Pregnancy test before wedding



By VICTOR KALALANDA, Illinois, USA, October 15, 2021*

My experience living in Zambia has taught me one thing: churches don’t seem to have as much a hard-line policy on funerals as they do on weddings or nuptials.

As the son of a preacher myself, often ridiculed as preacher’s kid or PK, it was easy noticing this as our family often changed churches—whereby I developed keen interest in the goings-on of other religious organisations.

I remember in Ndola when a famous businessman died; his family didn’t need a special permit to hold his funeral service at the local United Church of Zambia (UCZ).

The assumption was that he was previously a member, or possibly an intermittent one lost and anonymous in the crowd of the congregation, until the day of his death.

On closer inspection, this was a mere cosmetic exercise, since businessmen back in the days were largely framed as Satanists, whether real or imagined, not as astute entrepreneurs in modern parlance.

So the church service afforded the deceased a dignified send-off that served to silence rumours that he had lived in filthy lucre or blood money.

But the point is that it has, more often than not, been easy to have funerals in church under such possible pretexts or false pretences. The same cannot be said about weddings.

We see memorial services being held for government ministers, as a relatable example, who never even stepped foot in a church building. Like a joke.

Weddings, on the other hand, lend themselves to a very intriguing case study.

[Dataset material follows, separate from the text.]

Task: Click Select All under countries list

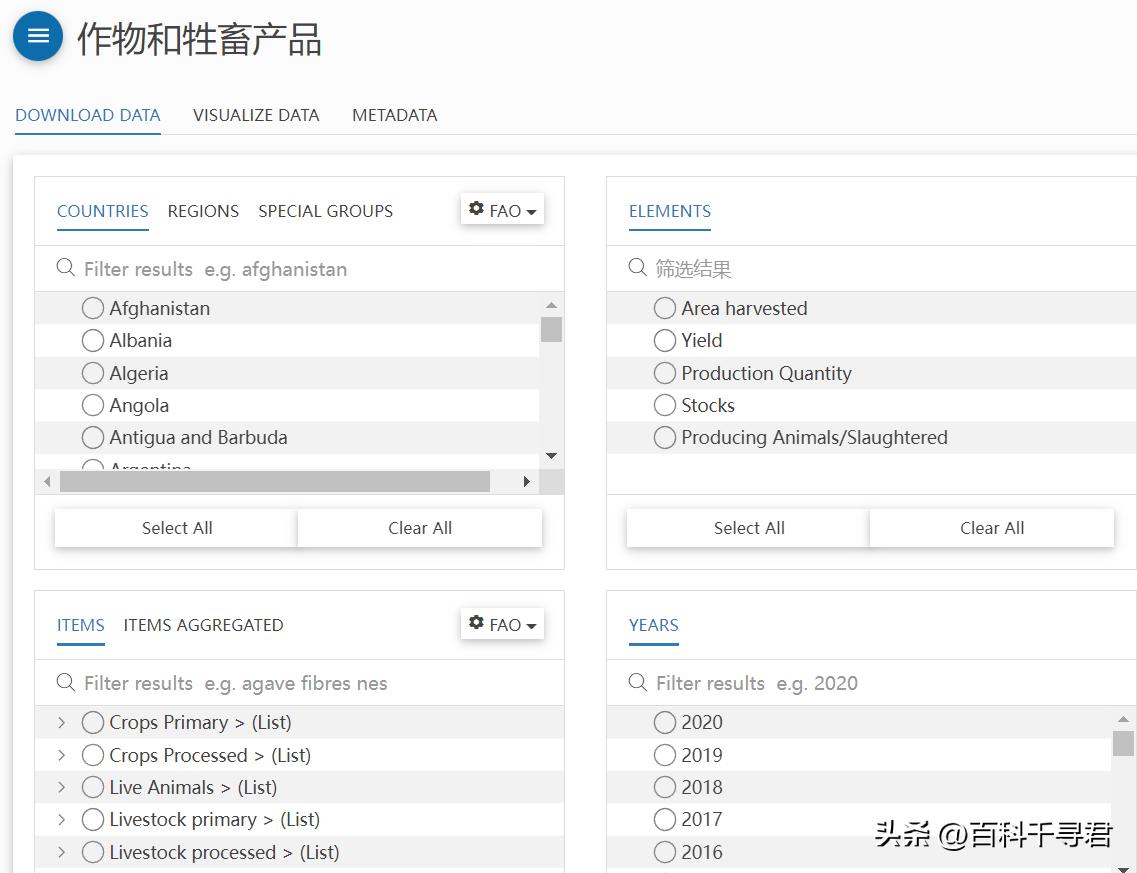Action: tap(177, 528)
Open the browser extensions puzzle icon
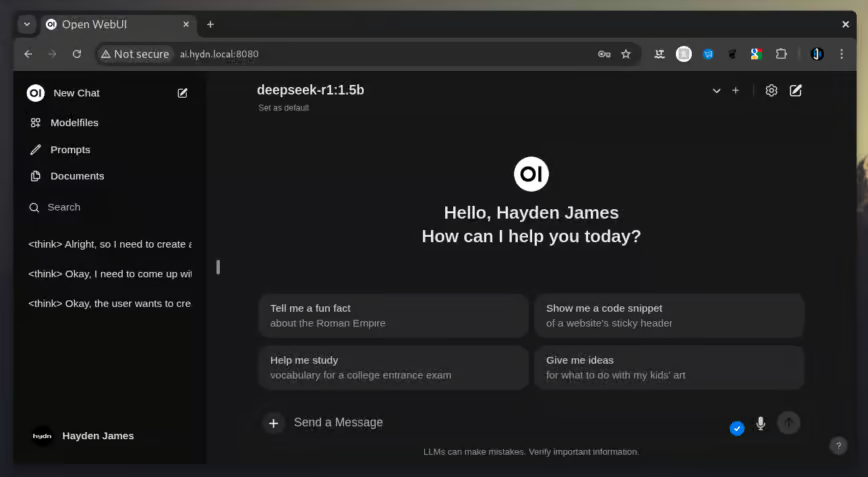Screen dimensions: 868x477 pyautogui.click(x=781, y=54)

Anybody will tell you that for a marriage to be officially certified, it typically needs approval from three institutions, namely the church, the state and the family.

Of course, we’re not doing a legal debate about civil and customary marriages; but we’re talking about marriage in terms of holy matrimony or as a Christian issue. So these are civil marriages that are subjected to religious ceremonies.   

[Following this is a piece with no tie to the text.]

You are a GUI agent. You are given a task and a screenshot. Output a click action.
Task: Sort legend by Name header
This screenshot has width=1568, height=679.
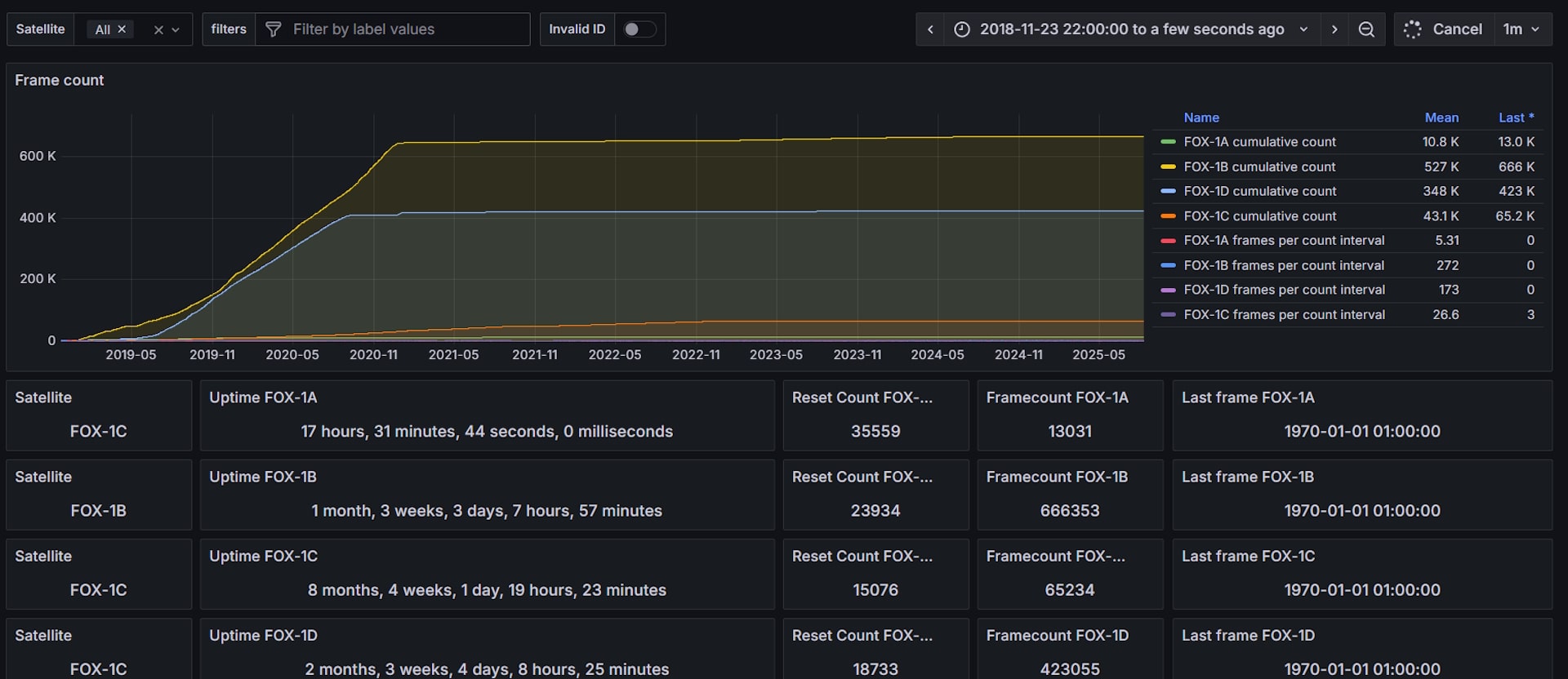[1201, 118]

The practice at my local church in Zambia was to first involve the family and conclude with the church and state.

Around the time of my attendance we suddenly had a lot of people getting married.

This was natural because we weren’t really a family church but most of our members were single young men and women. But the rate was nonetheless unusual, given popular reluctances about marriage, as a result of poor incomes or just childlike, silly phobia which plagues many of us.

Sometimes we had weddings biweekly, which should mean once every two weeks, pretty extraordinary for a church of 100 people, more or less.

So something happened that finally made my pastor question the trend. It had everything to do with a recently wedded couple.

My pastor seemed to ask the question, did they just fool the church or they had been blessed with a miracle?

In their third month of marriage, this woman presented herself at church not with a cute little bump on her stomach, but with a bulging belly as if she had been pregnant for the last 9 months!

This was incredible because first pregnancies, as should be expected of newly-weds, actually don’t show. Some new mothers don’t see anything, bump or hump, until the second trimester of their pregnancy.

For this couple, however, the forthcoming child appeared to be in a forced hurry, so the pastor was concerned.

To avoid a possible clash, having already officiated the wedding, the man of God didn’t address the woman directly, as far as I know,

Instead, he made an unusual announcement one Sunday morning.

“We’re changing the way we do weddings,” he told his audience. “Couples are expected to produce pregnancy test results before their wedding day. We don’t want miracle children.”

He went somewhat slowly on the last sentence to produce a humorous effect, sending the entire congregation into raucous laughter.

Of course, the pastor was not asking for a virginity test, which probably would disqualify all couples from getting married; but the new stance by the ministry was as ridiculous as it was funny.

I have never found out how previously wed couples reacted, but the decision seemed to highlight the indictment of modern weddings.

Rather than examining the morality of this decision, I wonder: are people getting married to cover up pregnancies? What happens the day all marriages are founded on unplanned pregnancies?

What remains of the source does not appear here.